My impression is that one should not modify an element of a set, since this would modify also the hash value of the set, so that further accesses might fail.
My questions:
EDIT:
To phrase it differently: Is it safe to modify the property of a custom element of a mutable set, without modifying the set itself?
The implementation of Swift sets is similar to that of dictionaries, which is described nicely in Exploring Swift Dictionary's Implementation. In particular, the element storage is a list of “buckets“ each of which can be occupied or not. When a new element is inserted into the set, its hash value is used to determine the initial bucket. If that bucket is occupied, a linear search for the next free bucket is done. Similarly, when searching an element in the set, the hash value is used for determining the initial bucket, and then a linear search is done until the element (or an unoccupied bucket) is found.

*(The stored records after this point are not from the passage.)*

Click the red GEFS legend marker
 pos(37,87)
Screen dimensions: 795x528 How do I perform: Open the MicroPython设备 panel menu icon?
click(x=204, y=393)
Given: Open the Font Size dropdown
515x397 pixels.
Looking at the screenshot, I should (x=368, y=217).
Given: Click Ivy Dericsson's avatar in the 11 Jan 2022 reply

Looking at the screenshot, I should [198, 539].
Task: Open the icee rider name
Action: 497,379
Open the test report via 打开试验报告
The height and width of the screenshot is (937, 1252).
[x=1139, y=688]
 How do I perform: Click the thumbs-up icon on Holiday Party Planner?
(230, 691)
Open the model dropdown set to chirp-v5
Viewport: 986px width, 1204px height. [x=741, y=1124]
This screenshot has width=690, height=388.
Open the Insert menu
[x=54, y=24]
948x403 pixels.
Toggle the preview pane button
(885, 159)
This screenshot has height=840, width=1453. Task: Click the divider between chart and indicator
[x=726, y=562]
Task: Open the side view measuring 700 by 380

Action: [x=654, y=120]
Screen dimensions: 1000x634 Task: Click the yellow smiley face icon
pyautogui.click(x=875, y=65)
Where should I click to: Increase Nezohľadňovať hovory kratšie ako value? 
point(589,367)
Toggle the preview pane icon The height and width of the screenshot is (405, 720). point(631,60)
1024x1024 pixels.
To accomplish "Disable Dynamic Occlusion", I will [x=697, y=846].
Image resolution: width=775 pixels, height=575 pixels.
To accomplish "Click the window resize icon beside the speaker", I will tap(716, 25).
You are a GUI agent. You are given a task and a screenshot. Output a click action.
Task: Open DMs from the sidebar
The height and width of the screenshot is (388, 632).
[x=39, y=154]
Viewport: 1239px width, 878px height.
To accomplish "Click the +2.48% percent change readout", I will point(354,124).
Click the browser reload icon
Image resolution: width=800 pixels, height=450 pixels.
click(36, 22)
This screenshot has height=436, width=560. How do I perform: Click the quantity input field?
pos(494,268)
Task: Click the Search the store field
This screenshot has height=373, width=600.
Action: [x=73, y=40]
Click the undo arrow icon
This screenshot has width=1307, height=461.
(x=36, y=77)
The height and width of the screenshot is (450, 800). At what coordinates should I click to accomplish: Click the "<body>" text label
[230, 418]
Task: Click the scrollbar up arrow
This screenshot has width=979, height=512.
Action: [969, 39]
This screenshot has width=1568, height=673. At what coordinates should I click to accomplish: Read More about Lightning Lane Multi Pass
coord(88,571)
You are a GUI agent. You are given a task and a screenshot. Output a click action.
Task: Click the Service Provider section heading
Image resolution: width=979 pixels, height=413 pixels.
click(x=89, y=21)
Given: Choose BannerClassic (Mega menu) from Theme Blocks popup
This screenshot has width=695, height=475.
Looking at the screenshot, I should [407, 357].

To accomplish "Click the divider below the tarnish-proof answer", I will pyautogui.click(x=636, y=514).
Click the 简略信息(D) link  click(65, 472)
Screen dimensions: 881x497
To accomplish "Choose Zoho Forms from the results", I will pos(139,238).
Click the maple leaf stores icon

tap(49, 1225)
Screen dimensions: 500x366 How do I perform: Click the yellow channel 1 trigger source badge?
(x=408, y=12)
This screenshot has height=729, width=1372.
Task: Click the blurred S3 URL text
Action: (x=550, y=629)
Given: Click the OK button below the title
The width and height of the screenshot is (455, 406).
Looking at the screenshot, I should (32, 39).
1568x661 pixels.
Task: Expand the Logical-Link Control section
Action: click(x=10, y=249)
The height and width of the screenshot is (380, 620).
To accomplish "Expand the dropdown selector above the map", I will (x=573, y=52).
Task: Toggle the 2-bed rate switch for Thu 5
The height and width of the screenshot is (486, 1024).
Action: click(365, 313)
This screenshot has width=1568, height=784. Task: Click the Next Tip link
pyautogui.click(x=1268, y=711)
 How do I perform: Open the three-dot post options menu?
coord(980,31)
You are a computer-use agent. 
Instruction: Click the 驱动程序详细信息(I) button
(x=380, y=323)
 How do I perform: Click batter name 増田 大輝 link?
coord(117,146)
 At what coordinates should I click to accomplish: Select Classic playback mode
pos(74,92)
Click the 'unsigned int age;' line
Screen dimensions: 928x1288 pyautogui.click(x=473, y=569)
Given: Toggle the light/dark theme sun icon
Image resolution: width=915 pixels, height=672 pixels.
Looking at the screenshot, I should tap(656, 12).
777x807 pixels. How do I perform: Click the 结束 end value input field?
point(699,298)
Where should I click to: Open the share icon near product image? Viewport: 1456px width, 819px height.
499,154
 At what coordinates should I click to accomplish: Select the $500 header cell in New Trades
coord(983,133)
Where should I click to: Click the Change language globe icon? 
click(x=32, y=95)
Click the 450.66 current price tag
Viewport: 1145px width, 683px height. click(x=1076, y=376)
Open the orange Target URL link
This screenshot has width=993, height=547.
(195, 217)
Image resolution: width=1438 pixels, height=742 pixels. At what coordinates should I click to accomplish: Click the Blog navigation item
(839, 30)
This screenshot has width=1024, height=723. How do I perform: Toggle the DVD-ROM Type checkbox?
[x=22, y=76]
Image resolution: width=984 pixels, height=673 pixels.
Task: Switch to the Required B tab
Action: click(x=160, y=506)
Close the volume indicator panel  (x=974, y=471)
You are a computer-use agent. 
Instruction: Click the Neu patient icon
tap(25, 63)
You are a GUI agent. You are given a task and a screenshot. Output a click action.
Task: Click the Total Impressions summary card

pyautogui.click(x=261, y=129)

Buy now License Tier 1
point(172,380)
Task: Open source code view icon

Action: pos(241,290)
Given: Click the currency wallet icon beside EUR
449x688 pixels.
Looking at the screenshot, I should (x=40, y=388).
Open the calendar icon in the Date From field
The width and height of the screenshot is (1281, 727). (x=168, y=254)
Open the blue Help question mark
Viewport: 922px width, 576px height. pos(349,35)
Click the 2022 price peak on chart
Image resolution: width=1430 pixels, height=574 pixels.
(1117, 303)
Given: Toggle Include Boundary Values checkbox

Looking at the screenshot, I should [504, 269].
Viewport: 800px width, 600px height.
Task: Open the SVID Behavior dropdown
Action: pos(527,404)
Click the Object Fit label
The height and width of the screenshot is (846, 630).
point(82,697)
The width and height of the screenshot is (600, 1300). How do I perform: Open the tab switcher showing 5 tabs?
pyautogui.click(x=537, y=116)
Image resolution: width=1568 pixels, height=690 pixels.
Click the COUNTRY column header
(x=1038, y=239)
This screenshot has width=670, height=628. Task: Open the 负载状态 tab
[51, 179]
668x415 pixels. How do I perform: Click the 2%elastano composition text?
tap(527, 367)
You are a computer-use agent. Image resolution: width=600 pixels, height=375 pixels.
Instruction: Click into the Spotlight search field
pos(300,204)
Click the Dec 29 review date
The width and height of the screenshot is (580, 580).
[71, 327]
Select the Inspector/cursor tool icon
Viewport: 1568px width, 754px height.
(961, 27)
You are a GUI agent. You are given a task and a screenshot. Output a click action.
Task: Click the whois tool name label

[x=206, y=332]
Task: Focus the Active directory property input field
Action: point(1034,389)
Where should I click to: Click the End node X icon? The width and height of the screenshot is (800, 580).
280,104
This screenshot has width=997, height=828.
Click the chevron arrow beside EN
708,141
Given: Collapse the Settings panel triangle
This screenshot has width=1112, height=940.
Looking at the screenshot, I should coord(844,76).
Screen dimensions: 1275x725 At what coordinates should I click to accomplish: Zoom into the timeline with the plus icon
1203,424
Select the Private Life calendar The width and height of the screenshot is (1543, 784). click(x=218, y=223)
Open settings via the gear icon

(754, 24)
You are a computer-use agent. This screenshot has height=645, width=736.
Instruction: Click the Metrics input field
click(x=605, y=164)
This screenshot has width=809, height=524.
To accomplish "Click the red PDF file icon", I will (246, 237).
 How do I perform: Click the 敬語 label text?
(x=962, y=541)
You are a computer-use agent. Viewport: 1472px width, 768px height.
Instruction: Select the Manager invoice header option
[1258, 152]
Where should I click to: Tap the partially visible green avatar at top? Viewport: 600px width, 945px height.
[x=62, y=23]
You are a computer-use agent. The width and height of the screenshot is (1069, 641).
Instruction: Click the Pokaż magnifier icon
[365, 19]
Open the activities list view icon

(The details can be found in the open source implementation, the most relevant source files are Set.swift, NativeSet.swift, SetStorage.swift and HashTable.swift.)
Mutating the hash value of an inserted element breaks the invariants of the set storage implementation: Locating an element via its initial bucket no longer works. And mutating other properties which affect equality can lead to multiple “equal” elements in the same bucket list.
Therefore I think it is safe to say that
After inserting an instance of a reference type into a set, the properties of that instance must not be modified in a way that affects its hash value or testing for equality.
Examples
First, this is only a problem for sets of a reference type. A set of a value type contains independent copies of the value, and modifying a property of that value after the insertion does not affect the set:
struct Foo: Hashable {
var x: Int
}
var set = Set<Foo>()
var foo = Foo(x: 1)
set.insert(foo)
print(set.map { $0.x }) // [1]
foo.x = 2
print(set.map { $0.x }) // [1]
set.insert(foo)
print(set.map { $0.x }) // [1, 2]
Instances of a reference type are “pointers” to the actual object storage, and modifying a property of that instance does not mutate the reference. It is therefore possible to modify a property of an instance after it has been inserted into a set:
class Bar: Hashable {
var x : Int
init(x: Int) { self.x = x }
static func == (lhs: Bar, rhs: Bar) -> Bool { return lhs.x == rhs.x }
func hash(into hasher: inout Hasher) { hasher.combine(x) }
}
var set = Set<Bar>()
let bar = Bar(x: 1)
set.insert(bar)
print(set.map { $0.x }) // [1]
bar.x = 2
print(set.map { $0.x }) // [2]
However, this leads to crashes easily, e.g. if we insert the same reference again:
set.insert(bar)
Fatal error: Duplicate elements of type 'Bar' were found in a Set. This usually means either that the type violates Hashable's requirements, or that members of such a set were mutated after insertion.
Here is another example, where the hash value is identical for all instances, but modifying a property which is used for equality testing leads to a set of two “equal” instances:
class Baz: Hashable {
var x : Int
init(x: Int) { self.x = x }
static func == (lhs: Baz, rhs: Baz) -> Bool { return lhs.x == rhs.x }
func hash(into hasher: inout Hasher) { }
}
var set = Set<Baz>()
let baz1 = Baz(x: 1)
set.insert(baz1)
let baz2 = Baz(x: 2)
set.insert(baz2)
baz1.x = 2
print(set.map { $0.x }) // [2, 2]
print(set.count) // 2
print(Set(Array(set)).count) // 1 😲